Geri sayımın hızla bitmeye yaklaştığı andayım. Bir yerde sanki tırnaklarımı hayata saplamış, daha fazla ilerlememesi için diretiyorum. İlerledikçe canımı yakan o güne gireceğimi biliyorum. Her şeyin başladığı o güne.
Aldığım ilk nefesten tam olarak yarına 21 sene geçmiş olacak. Her sene aynı kelimeler, her sene katlanan bir acı. Hiçbir zaman başlamasını istemediğim bir hayatı biriktiriyorum arkamda. Asla yaşamamış olmak istediğim günler giderek artıyor hafızamda. Nasıl bir sorumsuzluk, doğmak istemsizken siz.

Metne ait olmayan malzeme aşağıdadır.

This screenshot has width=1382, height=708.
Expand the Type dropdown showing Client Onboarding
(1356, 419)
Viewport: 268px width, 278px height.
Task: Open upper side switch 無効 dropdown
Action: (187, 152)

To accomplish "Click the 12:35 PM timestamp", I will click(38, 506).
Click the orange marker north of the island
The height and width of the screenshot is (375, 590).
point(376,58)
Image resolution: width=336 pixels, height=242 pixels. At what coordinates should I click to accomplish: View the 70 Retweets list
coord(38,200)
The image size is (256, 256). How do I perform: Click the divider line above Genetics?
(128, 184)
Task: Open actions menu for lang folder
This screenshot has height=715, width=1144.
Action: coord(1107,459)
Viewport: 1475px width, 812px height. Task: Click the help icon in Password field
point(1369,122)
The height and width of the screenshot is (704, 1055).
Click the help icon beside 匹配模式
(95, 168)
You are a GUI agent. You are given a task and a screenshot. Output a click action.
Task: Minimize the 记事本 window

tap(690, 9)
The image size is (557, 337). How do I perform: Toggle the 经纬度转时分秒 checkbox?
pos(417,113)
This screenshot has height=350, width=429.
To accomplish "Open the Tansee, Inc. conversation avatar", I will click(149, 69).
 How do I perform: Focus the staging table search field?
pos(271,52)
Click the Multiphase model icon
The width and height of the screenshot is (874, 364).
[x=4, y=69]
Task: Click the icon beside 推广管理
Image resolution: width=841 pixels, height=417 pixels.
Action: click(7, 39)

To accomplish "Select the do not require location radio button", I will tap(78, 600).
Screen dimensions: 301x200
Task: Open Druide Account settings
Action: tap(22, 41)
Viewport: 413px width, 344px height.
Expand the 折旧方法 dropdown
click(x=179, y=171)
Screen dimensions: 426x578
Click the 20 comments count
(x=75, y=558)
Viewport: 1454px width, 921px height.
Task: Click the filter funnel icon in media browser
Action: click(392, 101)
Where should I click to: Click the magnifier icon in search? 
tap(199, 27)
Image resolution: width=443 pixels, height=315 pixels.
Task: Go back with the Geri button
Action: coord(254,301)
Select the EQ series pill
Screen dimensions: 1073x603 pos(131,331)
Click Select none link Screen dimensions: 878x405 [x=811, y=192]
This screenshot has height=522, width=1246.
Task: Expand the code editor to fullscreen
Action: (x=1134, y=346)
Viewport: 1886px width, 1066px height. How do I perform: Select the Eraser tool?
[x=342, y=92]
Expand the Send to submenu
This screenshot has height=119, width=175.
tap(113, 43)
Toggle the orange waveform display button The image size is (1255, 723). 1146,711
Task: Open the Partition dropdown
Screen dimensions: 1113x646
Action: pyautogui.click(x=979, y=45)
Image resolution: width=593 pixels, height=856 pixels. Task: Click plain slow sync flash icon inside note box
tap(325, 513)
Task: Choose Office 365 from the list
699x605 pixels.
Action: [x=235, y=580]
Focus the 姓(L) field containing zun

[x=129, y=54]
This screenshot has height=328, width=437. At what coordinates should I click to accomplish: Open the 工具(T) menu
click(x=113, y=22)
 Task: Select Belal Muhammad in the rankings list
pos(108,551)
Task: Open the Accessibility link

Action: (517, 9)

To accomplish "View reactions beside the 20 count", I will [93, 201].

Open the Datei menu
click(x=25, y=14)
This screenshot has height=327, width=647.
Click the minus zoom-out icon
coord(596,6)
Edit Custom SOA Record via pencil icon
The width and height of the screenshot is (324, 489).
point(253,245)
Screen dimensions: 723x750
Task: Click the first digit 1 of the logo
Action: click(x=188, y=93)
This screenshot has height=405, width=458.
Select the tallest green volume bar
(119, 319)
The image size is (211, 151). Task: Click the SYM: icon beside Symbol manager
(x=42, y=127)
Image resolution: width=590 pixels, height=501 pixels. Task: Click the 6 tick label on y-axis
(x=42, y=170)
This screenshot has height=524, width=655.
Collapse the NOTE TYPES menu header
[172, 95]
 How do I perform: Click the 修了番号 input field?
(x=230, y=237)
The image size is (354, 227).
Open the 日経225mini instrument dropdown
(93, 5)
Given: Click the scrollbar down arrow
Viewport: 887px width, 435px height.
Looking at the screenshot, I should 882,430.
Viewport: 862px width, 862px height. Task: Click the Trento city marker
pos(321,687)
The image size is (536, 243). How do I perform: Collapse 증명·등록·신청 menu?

Kırık bir duvardan sızan sabah ışığı gibi, yılda bir kez hep bu noktaya varıyorum. Beni her şeye bağlayan o günün yansımalarına. Bütün bu saçmalığı soluduğum dünyaya getiren, acının ne olduğunu gösteren gözlerimi açan, karanlığın içinde bana işkenceler eden beynimle tanıştıran güne.
Bütün her şeyden kaçışım sanki o günün olmamasıymış gibi acıtıyor tüm hücrelerimi. Sanki her yanlışın oluşumu doğuşumla gelişmiş gibi. Sanki noktayı koyabilmek için, 21 seneyi silmem gerekirmiş gibi.
Hiç doğmamış olmayı diliyorum bu doğum günümde. Diğer hepsi gibi, asla varolmamış olmayı.